- **Brief**
Can you copy these items line for line, with no changes at all?

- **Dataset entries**
*****
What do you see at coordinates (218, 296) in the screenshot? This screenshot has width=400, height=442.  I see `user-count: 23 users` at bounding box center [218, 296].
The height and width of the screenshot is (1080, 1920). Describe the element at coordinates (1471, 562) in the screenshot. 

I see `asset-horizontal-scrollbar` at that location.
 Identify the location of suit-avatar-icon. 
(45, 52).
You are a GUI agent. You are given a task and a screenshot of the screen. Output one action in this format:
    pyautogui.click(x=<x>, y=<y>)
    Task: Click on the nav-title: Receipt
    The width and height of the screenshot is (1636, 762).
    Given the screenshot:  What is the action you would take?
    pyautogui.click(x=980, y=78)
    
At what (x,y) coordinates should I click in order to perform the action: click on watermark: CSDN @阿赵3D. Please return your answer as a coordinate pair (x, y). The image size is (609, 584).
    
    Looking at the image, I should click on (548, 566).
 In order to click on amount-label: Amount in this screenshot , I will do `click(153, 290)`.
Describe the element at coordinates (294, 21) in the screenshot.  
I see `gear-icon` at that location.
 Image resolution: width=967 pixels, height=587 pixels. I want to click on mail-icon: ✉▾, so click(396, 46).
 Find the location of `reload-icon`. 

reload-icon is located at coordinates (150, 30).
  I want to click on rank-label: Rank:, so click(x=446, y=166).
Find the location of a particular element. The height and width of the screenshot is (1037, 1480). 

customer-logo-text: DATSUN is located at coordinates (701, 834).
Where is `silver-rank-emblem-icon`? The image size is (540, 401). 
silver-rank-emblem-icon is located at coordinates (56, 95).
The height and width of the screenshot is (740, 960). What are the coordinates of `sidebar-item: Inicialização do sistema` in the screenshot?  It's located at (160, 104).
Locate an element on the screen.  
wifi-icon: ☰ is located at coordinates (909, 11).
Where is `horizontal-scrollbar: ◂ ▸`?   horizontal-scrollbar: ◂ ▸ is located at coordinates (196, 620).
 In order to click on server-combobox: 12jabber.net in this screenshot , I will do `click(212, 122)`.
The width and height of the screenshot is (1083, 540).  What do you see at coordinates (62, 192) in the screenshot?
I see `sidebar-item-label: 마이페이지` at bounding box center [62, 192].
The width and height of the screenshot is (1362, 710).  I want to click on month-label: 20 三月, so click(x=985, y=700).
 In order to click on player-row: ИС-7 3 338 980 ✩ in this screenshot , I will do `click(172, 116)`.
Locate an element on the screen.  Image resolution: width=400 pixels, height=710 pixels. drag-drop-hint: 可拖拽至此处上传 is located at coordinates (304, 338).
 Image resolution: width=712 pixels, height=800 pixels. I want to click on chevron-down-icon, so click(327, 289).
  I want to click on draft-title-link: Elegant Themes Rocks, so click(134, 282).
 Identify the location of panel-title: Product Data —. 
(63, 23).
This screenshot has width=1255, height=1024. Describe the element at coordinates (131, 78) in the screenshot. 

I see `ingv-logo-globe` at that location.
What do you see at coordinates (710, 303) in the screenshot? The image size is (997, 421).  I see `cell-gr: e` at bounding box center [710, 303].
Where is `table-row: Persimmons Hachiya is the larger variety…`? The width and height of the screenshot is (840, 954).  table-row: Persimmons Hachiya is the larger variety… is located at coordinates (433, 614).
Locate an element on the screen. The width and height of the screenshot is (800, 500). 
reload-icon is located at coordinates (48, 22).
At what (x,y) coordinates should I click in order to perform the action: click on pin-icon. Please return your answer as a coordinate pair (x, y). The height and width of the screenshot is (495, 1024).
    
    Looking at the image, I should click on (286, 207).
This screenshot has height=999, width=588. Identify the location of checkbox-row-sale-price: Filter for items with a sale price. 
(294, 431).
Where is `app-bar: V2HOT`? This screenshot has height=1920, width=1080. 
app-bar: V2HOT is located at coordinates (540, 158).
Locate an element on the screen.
*****
- **Your response**
What do you see at coordinates (218, 296) in the screenshot? This screenshot has width=400, height=442.  I see `user-count: 23 users` at bounding box center [218, 296].
The height and width of the screenshot is (1080, 1920). Describe the element at coordinates (1471, 562) in the screenshot. 

I see `asset-horizontal-scrollbar` at that location.
 Identify the location of suit-avatar-icon. 
(45, 52).
You are a GUI agent. You are given a task and a screenshot of the screen. Output one action in this format:
    pyautogui.click(x=<x>, y=<y>)
    Task: Click on the nav-title: Receipt
    The width and height of the screenshot is (1636, 762).
    Given the screenshot:  What is the action you would take?
    pyautogui.click(x=980, y=78)
    
At what (x,y) coordinates should I click in order to perform the action: click on watermark: CSDN @阿赵3D. Please return your answer as a coordinate pair (x, y). The image size is (609, 584).
    
    Looking at the image, I should click on (548, 566).
 In order to click on amount-label: Amount in this screenshot , I will do `click(153, 290)`.
Describe the element at coordinates (294, 21) in the screenshot.  
I see `gear-icon` at that location.
 Image resolution: width=967 pixels, height=587 pixels. I want to click on mail-icon: ✉▾, so click(396, 46).
 Find the location of `reload-icon`. 

reload-icon is located at coordinates (150, 30).
  I want to click on rank-label: Rank:, so click(x=446, y=166).
Find the location of a particular element. The height and width of the screenshot is (1037, 1480). 

customer-logo-text: DATSUN is located at coordinates (701, 834).
Where is `silver-rank-emblem-icon`? The image size is (540, 401). 
silver-rank-emblem-icon is located at coordinates (56, 95).
The height and width of the screenshot is (740, 960). What are the coordinates of `sidebar-item: Inicialização do sistema` in the screenshot?  It's located at (160, 104).
Locate an element on the screen.  
wifi-icon: ☰ is located at coordinates (909, 11).
Where is `horizontal-scrollbar: ◂ ▸`?   horizontal-scrollbar: ◂ ▸ is located at coordinates (196, 620).
 In order to click on server-combobox: 12jabber.net in this screenshot , I will do `click(212, 122)`.
The width and height of the screenshot is (1083, 540).  What do you see at coordinates (62, 192) in the screenshot?
I see `sidebar-item-label: 마이페이지` at bounding box center [62, 192].
The width and height of the screenshot is (1362, 710).  I want to click on month-label: 20 三月, so click(x=985, y=700).
 In order to click on player-row: ИС-7 3 338 980 ✩ in this screenshot , I will do `click(172, 116)`.
Locate an element on the screen.  Image resolution: width=400 pixels, height=710 pixels. drag-drop-hint: 可拖拽至此处上传 is located at coordinates (304, 338).
 Image resolution: width=712 pixels, height=800 pixels. I want to click on chevron-down-icon, so click(327, 289).
  I want to click on draft-title-link: Elegant Themes Rocks, so click(134, 282).
 Identify the location of panel-title: Product Data —. 
(63, 23).
This screenshot has width=1255, height=1024. Describe the element at coordinates (131, 78) in the screenshot. 

I see `ingv-logo-globe` at that location.
What do you see at coordinates (710, 303) in the screenshot? The image size is (997, 421).  I see `cell-gr: e` at bounding box center [710, 303].
Where is `table-row: Persimmons Hachiya is the larger variety…`? The width and height of the screenshot is (840, 954).  table-row: Persimmons Hachiya is the larger variety… is located at coordinates (433, 614).
Locate an element on the screen. The width and height of the screenshot is (800, 500). 
reload-icon is located at coordinates (48, 22).
At what (x,y) coordinates should I click in order to perform the action: click on pin-icon. Please return your answer as a coordinate pair (x, y). The height and width of the screenshot is (495, 1024).
    
    Looking at the image, I should click on (286, 207).
This screenshot has height=999, width=588. Identify the location of checkbox-row-sale-price: Filter for items with a sale price. 
(294, 431).
Where is `app-bar: V2HOT`? This screenshot has height=1920, width=1080. 
app-bar: V2HOT is located at coordinates (540, 158).
Locate an element on the screen.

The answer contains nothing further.